#### HOW TO COMPLETE THIS TASK
Print the line that has "The image size is (488, 511)." in it, then every remaining line of the data, exactly and without anything extra.

(Stored data entries)
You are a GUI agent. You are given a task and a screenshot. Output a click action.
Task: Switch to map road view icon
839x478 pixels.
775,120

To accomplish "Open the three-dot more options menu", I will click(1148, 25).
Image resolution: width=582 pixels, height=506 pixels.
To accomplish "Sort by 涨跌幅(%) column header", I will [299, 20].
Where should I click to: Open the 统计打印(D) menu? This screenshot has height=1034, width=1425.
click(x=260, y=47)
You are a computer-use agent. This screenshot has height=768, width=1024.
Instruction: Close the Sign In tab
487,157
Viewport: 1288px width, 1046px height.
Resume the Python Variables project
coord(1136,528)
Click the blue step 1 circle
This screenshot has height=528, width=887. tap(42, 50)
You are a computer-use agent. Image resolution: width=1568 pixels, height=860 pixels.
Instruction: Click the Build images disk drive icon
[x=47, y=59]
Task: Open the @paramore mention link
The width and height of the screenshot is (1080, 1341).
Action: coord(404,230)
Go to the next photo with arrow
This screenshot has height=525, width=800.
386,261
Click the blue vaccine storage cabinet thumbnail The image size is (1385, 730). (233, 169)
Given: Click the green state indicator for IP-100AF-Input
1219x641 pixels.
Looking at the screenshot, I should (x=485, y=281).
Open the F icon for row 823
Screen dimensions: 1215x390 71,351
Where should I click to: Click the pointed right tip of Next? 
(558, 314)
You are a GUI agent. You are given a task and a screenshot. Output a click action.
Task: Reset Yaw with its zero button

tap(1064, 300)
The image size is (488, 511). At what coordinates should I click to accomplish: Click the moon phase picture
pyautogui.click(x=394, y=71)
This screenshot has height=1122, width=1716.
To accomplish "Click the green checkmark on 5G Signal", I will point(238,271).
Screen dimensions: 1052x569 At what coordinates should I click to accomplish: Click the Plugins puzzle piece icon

#### RESULT
The image size is (488, 511). At what coordinates should I click to accomplish: Click the moon phase picture
pyautogui.click(x=394, y=71)
This screenshot has height=1122, width=1716.
To accomplish "Click the green checkmark on 5G Signal", I will point(238,271).
Screen dimensions: 1052x569 At what coordinates should I click to accomplish: Click the Plugins puzzle piece icon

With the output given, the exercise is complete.